(Saved entries)
== Segment start ==
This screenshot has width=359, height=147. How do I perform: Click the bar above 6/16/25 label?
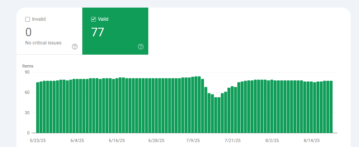click(117, 106)
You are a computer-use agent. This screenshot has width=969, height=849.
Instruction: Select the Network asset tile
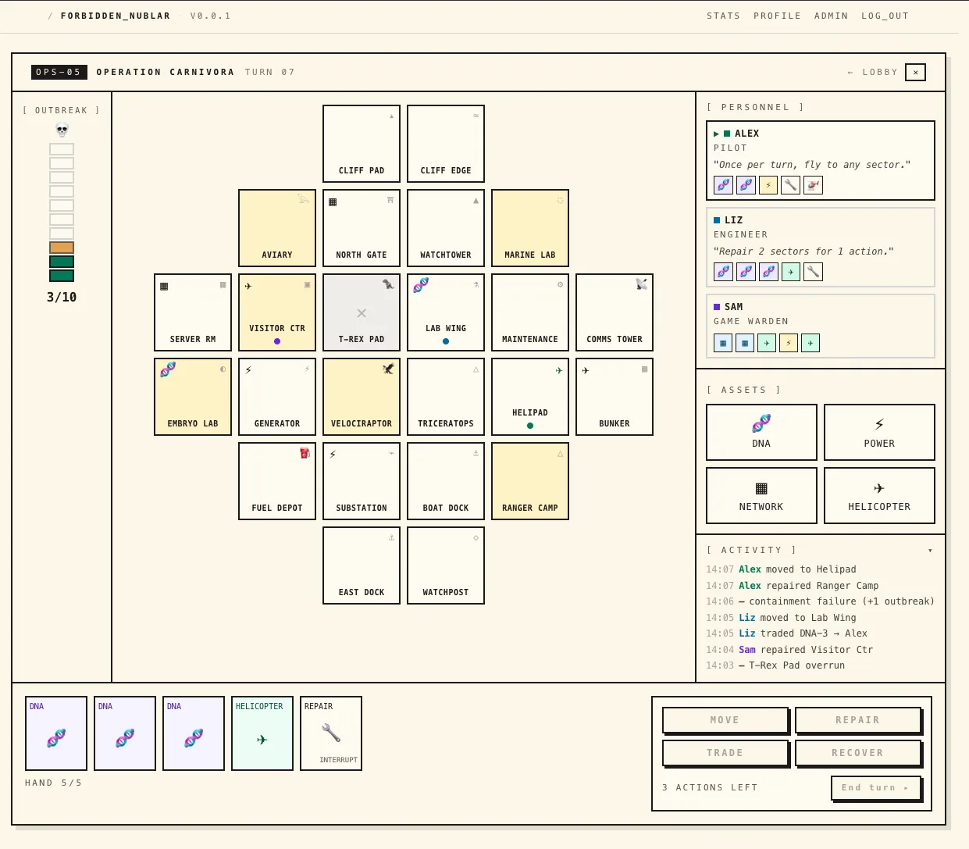(x=761, y=495)
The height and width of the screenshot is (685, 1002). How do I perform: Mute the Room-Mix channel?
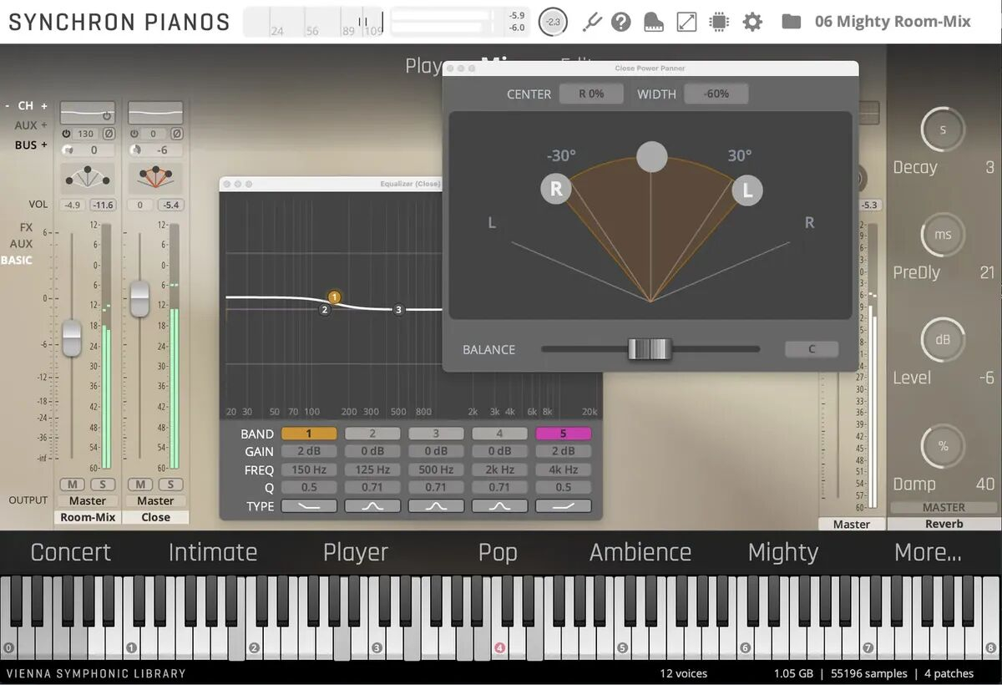pyautogui.click(x=72, y=485)
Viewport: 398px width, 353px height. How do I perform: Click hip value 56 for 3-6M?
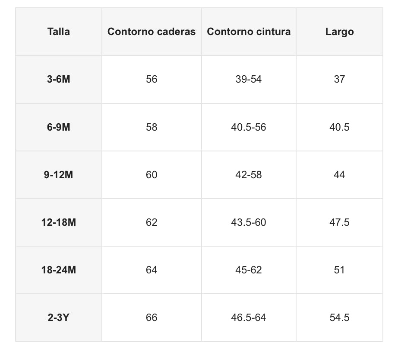(152, 79)
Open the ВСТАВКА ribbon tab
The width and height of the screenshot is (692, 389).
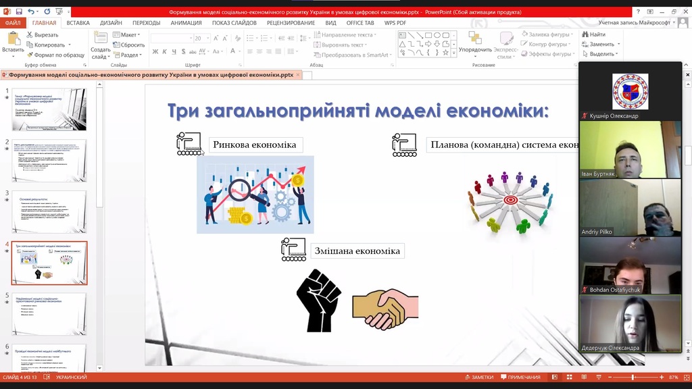point(78,22)
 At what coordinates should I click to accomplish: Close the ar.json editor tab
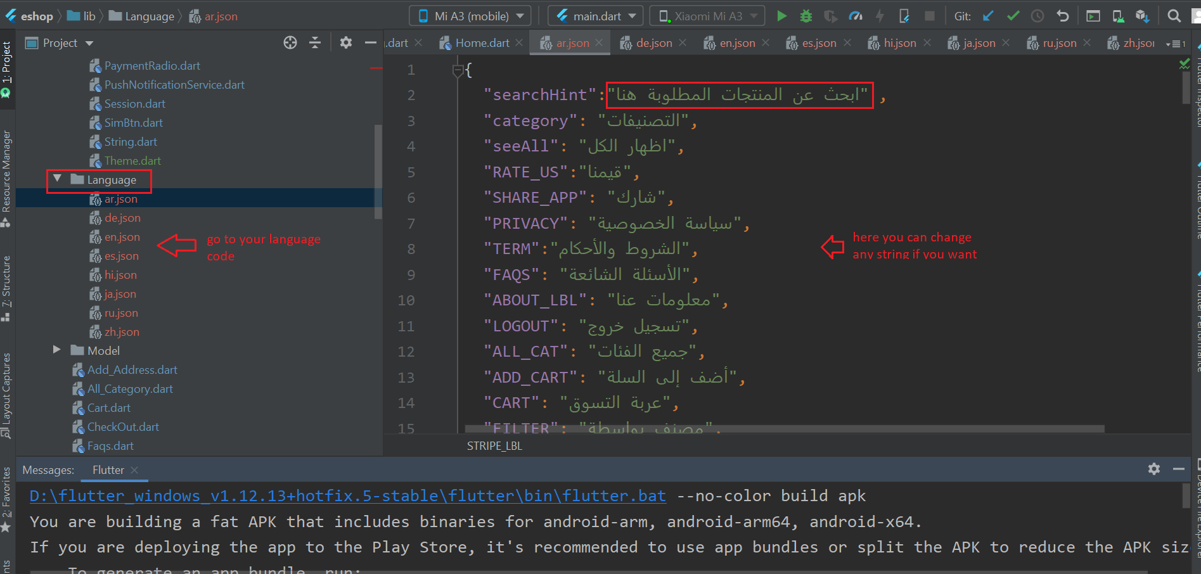tap(599, 43)
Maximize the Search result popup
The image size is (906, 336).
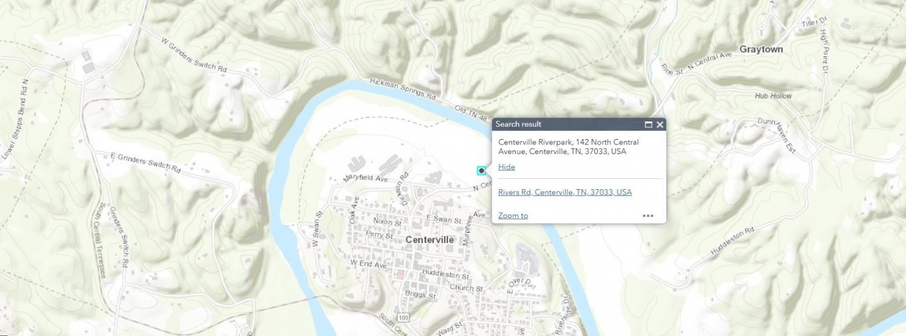[x=649, y=124]
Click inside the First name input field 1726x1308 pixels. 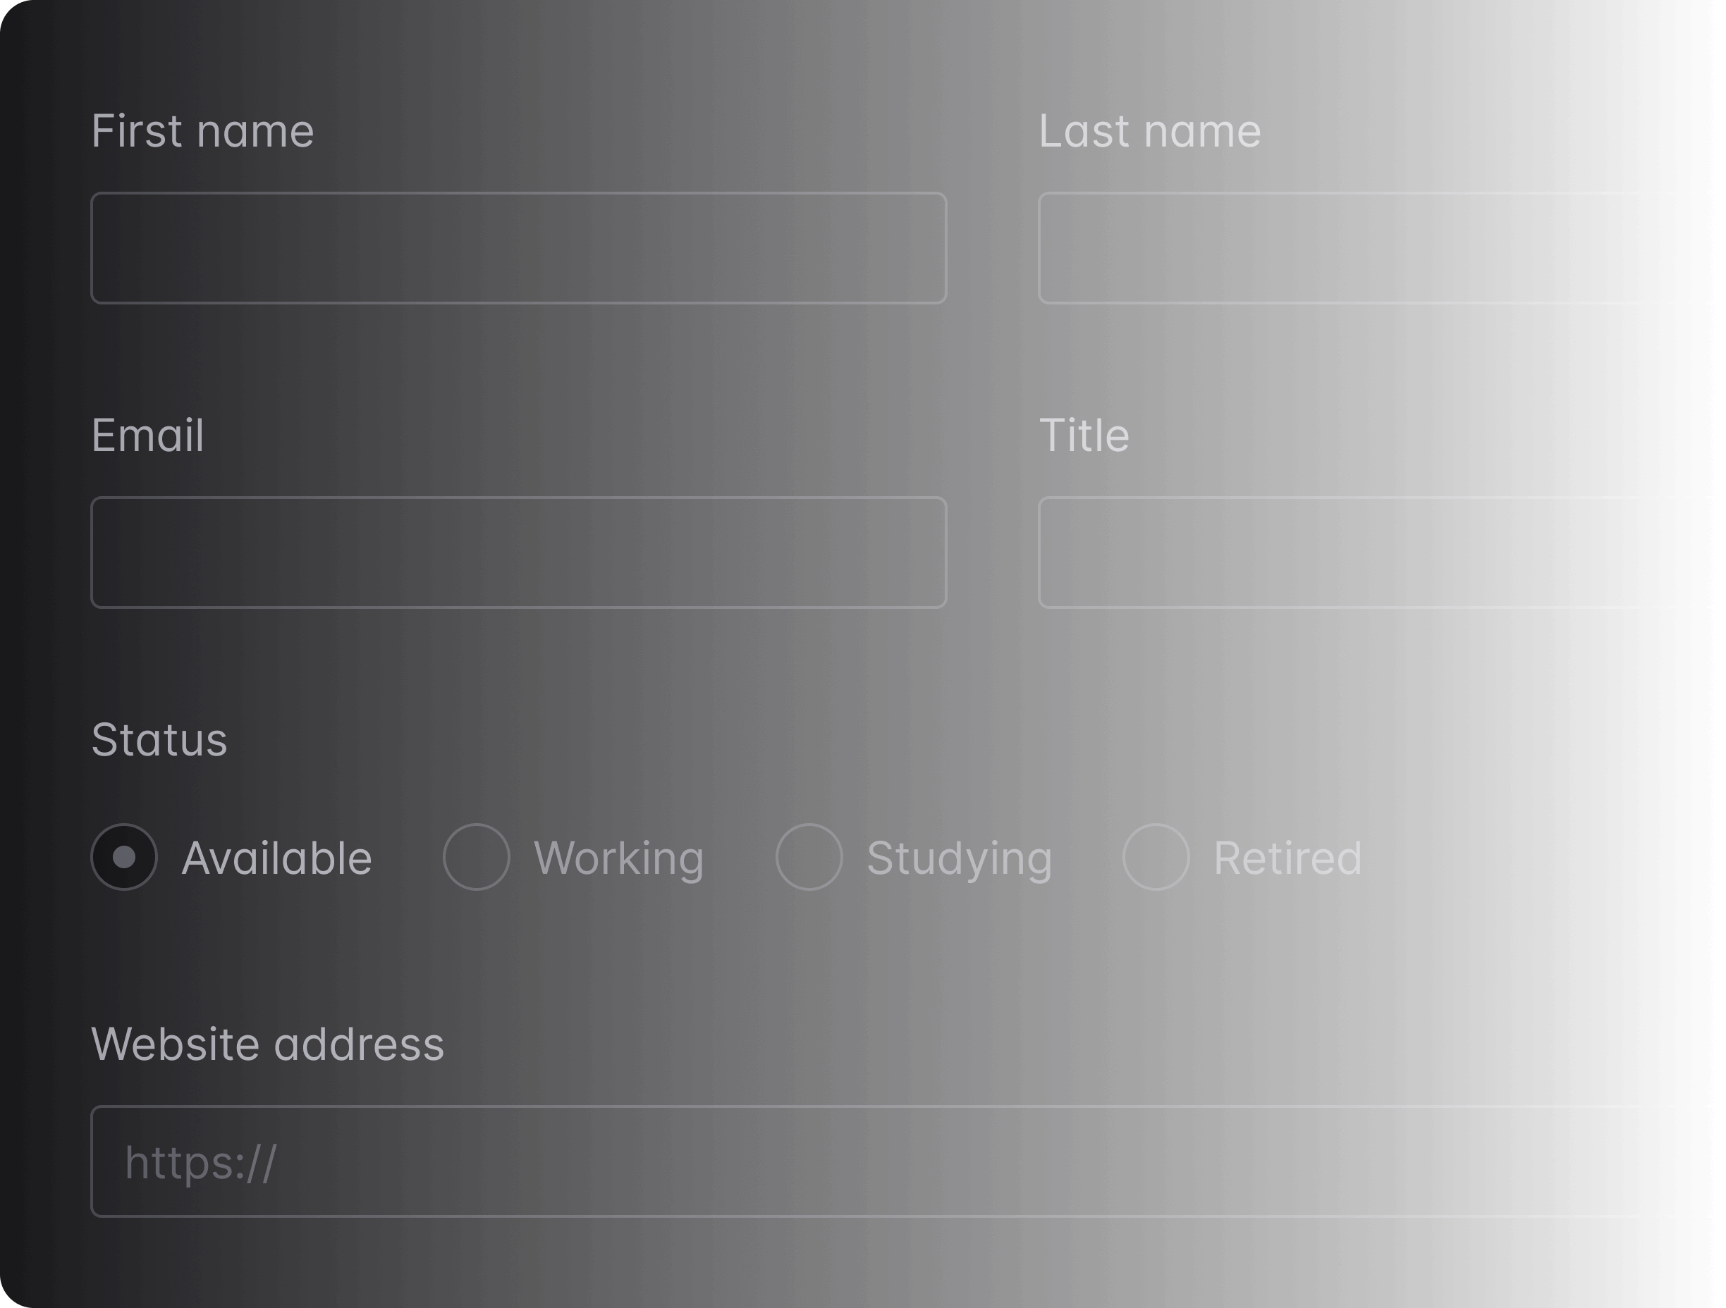519,248
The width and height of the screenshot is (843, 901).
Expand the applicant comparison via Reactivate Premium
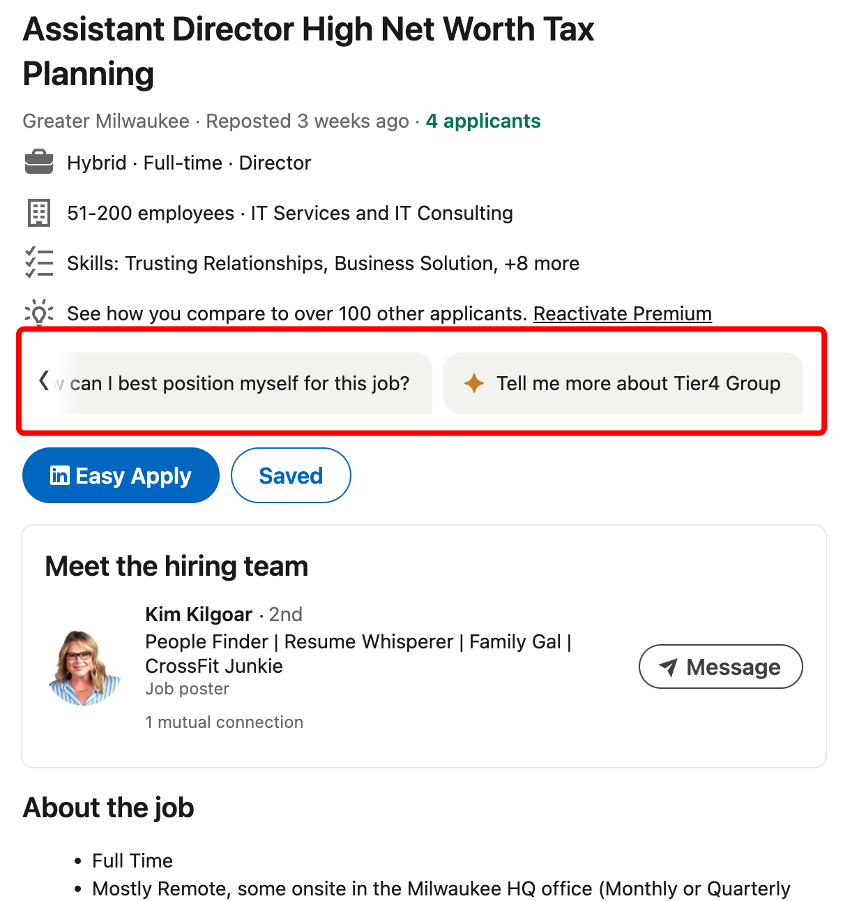pyautogui.click(x=622, y=313)
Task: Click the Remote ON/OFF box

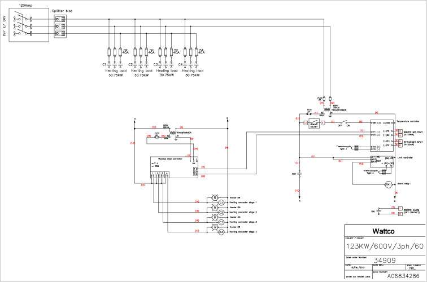Action: [315, 125]
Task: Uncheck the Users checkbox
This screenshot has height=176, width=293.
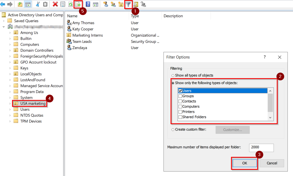Action: coord(180,91)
== Segment end ==
• Prompt:
Starting from the line with "Instruction: Select the Network asset tile" in the records above, repeat each line exactly until you have written the line with "Open the ВСТАВКА ribbon tab", then stop; drop the pictures.

• Result of the exercise:
Instruction: Select the Network asset tile
(x=761, y=495)
The height and width of the screenshot is (685, 1002). How do I perform: Mute the Room-Mix channel?
pyautogui.click(x=72, y=485)
Viewport: 398px width, 353px height. How do I perform: Click hip value 56 for 3-6M?
(152, 79)
Open the ВСТАВКА ribbon tab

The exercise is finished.